• [Task goal] Could you please retype all of the data below exactly?
--- Entries shown Enclosed Below ---
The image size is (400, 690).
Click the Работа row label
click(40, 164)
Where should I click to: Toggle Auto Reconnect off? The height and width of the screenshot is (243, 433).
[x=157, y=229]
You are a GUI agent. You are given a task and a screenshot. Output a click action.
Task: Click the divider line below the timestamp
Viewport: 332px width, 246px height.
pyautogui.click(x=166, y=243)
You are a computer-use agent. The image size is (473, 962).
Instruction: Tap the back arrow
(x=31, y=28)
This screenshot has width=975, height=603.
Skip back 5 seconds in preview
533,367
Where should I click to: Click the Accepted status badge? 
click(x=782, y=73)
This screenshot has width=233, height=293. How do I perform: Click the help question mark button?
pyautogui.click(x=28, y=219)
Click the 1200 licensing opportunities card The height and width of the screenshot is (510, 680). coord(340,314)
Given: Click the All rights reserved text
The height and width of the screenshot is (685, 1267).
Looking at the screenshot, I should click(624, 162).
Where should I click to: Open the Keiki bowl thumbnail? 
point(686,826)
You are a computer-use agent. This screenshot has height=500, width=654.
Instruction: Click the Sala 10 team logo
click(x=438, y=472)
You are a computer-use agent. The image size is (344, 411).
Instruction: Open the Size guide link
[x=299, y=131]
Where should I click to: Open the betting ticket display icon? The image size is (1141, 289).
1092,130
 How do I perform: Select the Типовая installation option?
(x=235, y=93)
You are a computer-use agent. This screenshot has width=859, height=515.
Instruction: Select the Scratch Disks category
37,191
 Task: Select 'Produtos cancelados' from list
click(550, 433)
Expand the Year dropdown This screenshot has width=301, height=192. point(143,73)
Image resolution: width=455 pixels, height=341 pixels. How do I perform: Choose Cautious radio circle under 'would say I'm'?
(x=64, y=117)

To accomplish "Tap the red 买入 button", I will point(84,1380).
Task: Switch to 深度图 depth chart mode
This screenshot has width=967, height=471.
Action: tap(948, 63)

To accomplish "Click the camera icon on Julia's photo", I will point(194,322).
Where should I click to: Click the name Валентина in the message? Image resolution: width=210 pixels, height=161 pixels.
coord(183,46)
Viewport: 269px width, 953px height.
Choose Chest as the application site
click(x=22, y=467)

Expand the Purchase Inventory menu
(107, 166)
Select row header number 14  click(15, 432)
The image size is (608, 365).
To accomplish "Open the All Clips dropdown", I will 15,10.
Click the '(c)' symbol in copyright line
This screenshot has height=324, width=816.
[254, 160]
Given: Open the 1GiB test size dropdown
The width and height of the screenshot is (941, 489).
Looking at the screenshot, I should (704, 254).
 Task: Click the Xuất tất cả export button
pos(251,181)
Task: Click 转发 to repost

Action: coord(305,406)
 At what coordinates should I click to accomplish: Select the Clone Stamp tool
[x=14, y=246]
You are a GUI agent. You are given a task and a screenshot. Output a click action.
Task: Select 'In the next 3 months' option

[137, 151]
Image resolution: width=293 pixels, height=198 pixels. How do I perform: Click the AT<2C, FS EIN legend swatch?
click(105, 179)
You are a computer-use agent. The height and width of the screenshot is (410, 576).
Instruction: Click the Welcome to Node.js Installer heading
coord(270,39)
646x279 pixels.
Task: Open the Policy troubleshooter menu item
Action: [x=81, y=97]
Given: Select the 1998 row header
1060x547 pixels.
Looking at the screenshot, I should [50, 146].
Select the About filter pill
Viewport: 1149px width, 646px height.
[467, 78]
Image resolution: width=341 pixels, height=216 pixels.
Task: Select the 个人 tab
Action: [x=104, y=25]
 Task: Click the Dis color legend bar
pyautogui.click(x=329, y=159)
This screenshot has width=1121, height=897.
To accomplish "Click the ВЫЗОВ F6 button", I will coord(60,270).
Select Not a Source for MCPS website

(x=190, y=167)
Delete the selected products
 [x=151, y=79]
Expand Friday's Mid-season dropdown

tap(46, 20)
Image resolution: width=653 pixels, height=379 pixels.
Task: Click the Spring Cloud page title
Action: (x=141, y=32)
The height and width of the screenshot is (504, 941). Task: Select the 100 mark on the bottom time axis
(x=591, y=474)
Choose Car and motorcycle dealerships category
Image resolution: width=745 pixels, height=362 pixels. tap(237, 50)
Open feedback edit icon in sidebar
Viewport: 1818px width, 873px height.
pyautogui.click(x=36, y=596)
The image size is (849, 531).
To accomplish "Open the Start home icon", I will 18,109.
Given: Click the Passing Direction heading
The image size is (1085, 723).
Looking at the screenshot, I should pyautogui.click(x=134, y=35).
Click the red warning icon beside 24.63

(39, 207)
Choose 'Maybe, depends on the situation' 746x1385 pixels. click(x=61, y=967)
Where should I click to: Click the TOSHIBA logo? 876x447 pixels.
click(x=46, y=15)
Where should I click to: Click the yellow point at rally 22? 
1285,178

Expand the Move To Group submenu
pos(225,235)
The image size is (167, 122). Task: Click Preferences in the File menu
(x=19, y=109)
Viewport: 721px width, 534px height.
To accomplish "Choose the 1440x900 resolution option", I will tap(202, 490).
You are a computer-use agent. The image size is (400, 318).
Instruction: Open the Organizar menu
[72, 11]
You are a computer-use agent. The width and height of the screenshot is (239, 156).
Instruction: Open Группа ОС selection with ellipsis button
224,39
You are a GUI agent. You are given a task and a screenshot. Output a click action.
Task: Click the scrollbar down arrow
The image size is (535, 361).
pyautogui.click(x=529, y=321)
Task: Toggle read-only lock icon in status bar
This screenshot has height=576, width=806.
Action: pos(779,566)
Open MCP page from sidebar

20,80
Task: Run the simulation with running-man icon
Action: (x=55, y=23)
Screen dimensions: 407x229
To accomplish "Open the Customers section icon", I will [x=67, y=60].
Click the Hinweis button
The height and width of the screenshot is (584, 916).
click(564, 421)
--- End of Enclosed Entries shown ---
• [Answer to the problem]
The image size is (400, 690).
Click the Работа row label
click(40, 164)
Where should I click to: Toggle Auto Reconnect off? The height and width of the screenshot is (243, 433).
[x=157, y=229]
You are a GUI agent. You are given a task and a screenshot. Output a click action.
Task: Click the divider line below the timestamp
Viewport: 332px width, 246px height.
pyautogui.click(x=166, y=243)
You are a computer-use agent. The image size is (473, 962).
Instruction: Tap the back arrow
(x=31, y=28)
This screenshot has width=975, height=603.
Skip back 5 seconds in preview
533,367
Where should I click to: Click the Accepted status badge? 
click(x=782, y=73)
This screenshot has width=233, height=293. How do I perform: Click the help question mark button?
pyautogui.click(x=28, y=219)
Click the 1200 licensing opportunities card The height and width of the screenshot is (510, 680). coord(340,314)
Given: Click the All rights reserved text
The height and width of the screenshot is (685, 1267).
Looking at the screenshot, I should click(624, 162).
Where should I click to: Open the Keiki bowl thumbnail? 
point(686,826)
You are a computer-use agent. This screenshot has height=500, width=654.
Instruction: Click the Sala 10 team logo
click(x=438, y=472)
You are a computer-use agent. The image size is (344, 411).
Instruction: Open the Size guide link
[x=299, y=131]
Where should I click to: Open the betting ticket display icon? The image size is (1141, 289).
1092,130
 How do I perform: Select the Типовая installation option?
(x=235, y=93)
You are a computer-use agent. This screenshot has width=859, height=515.
Instruction: Select the Scratch Disks category
37,191
 Task: Select 'Produtos cancelados' from list
click(550, 433)
Expand the Year dropdown This screenshot has width=301, height=192. point(143,73)
Image resolution: width=455 pixels, height=341 pixels. How do I perform: Choose Cautious radio circle under 'would say I'm'?
(x=64, y=117)

To accomplish "Tap the red 买入 button", I will point(84,1380).
Task: Switch to 深度图 depth chart mode
This screenshot has width=967, height=471.
Action: tap(948, 63)

To accomplish "Click the camera icon on Julia's photo", I will point(194,322).
Where should I click to: Click the name Валентина in the message? Image resolution: width=210 pixels, height=161 pixels.
coord(183,46)
Viewport: 269px width, 953px height.
Choose Chest as the application site
click(x=22, y=467)

Expand the Purchase Inventory menu
(107, 166)
Select row header number 14  click(15, 432)
The image size is (608, 365).
To accomplish "Open the All Clips dropdown", I will 15,10.
Click the '(c)' symbol in copyright line
This screenshot has height=324, width=816.
[254, 160]
Given: Open the 1GiB test size dropdown
The width and height of the screenshot is (941, 489).
Looking at the screenshot, I should (704, 254).
 Task: Click the Xuất tất cả export button
pos(251,181)
Task: Click 转发 to repost

Action: coord(305,406)
 At what coordinates should I click to accomplish: Select the Clone Stamp tool
[x=14, y=246]
You are a GUI agent. You are given a task and a screenshot. Output a click action.
Task: Select 'In the next 3 months' option

[137, 151]
Image resolution: width=293 pixels, height=198 pixels. How do I perform: Click the AT<2C, FS EIN legend swatch?
click(105, 179)
You are a computer-use agent. The height and width of the screenshot is (410, 576).
Instruction: Click the Welcome to Node.js Installer heading
coord(270,39)
646x279 pixels.
Task: Open the Policy troubleshooter menu item
Action: [x=81, y=97]
Given: Select the 1998 row header
1060x547 pixels.
Looking at the screenshot, I should [50, 146].
Select the About filter pill
Viewport: 1149px width, 646px height.
[467, 78]
Image resolution: width=341 pixels, height=216 pixels.
Task: Select the 个人 tab
Action: [x=104, y=25]
 Task: Click the Dis color legend bar
pyautogui.click(x=329, y=159)
This screenshot has width=1121, height=897.
To accomplish "Click the ВЫЗОВ F6 button", I will coord(60,270).
Select Not a Source for MCPS website

(x=190, y=167)
Delete the selected products
 [x=151, y=79]
Expand Friday's Mid-season dropdown

tap(46, 20)
Image resolution: width=653 pixels, height=379 pixels.
Task: Click the Spring Cloud page title
Action: (x=141, y=32)
The height and width of the screenshot is (504, 941). Task: Select the 100 mark on the bottom time axis
(x=591, y=474)
Choose Car and motorcycle dealerships category
Image resolution: width=745 pixels, height=362 pixels. tap(237, 50)
Open feedback edit icon in sidebar
Viewport: 1818px width, 873px height.
pyautogui.click(x=36, y=596)
The image size is (849, 531).
To accomplish "Open the Start home icon", I will 18,109.
Given: Click the Passing Direction heading
The image size is (1085, 723).
Looking at the screenshot, I should pyautogui.click(x=134, y=35).
Click the red warning icon beside 24.63

(39, 207)
Choose 'Maybe, depends on the situation' 746x1385 pixels. click(x=61, y=967)
Where should I click to: Click the TOSHIBA logo? 876x447 pixels.
click(x=46, y=15)
Where should I click to: Click the yellow point at rally 22? 
1285,178

Expand the Move To Group submenu
pos(225,235)
The image size is (167, 122). Task: Click Preferences in the File menu
(x=19, y=109)
Viewport: 721px width, 534px height.
To accomplish "Choose the 1440x900 resolution option", I will tap(202, 490).
You are a computer-use agent. The image size is (400, 318).
Instruction: Open the Organizar menu
[72, 11]
You are a computer-use agent. The width and height of the screenshot is (239, 156).
Instruction: Open Группа ОС selection with ellipsis button
224,39
You are a GUI agent. You are given a task and a screenshot. Output a click action.
Task: Click the scrollbar down arrow
The image size is (535, 361).
pyautogui.click(x=529, y=321)
Task: Toggle read-only lock icon in status bar
This screenshot has height=576, width=806.
Action: pos(779,566)
Open MCP page from sidebar

20,80
Task: Run the simulation with running-man icon
Action: (x=55, y=23)
Screen dimensions: 407x229
To accomplish "Open the Customers section icon", I will [x=67, y=60].
Click the Hinweis button
The height and width of the screenshot is (584, 916).
click(564, 421)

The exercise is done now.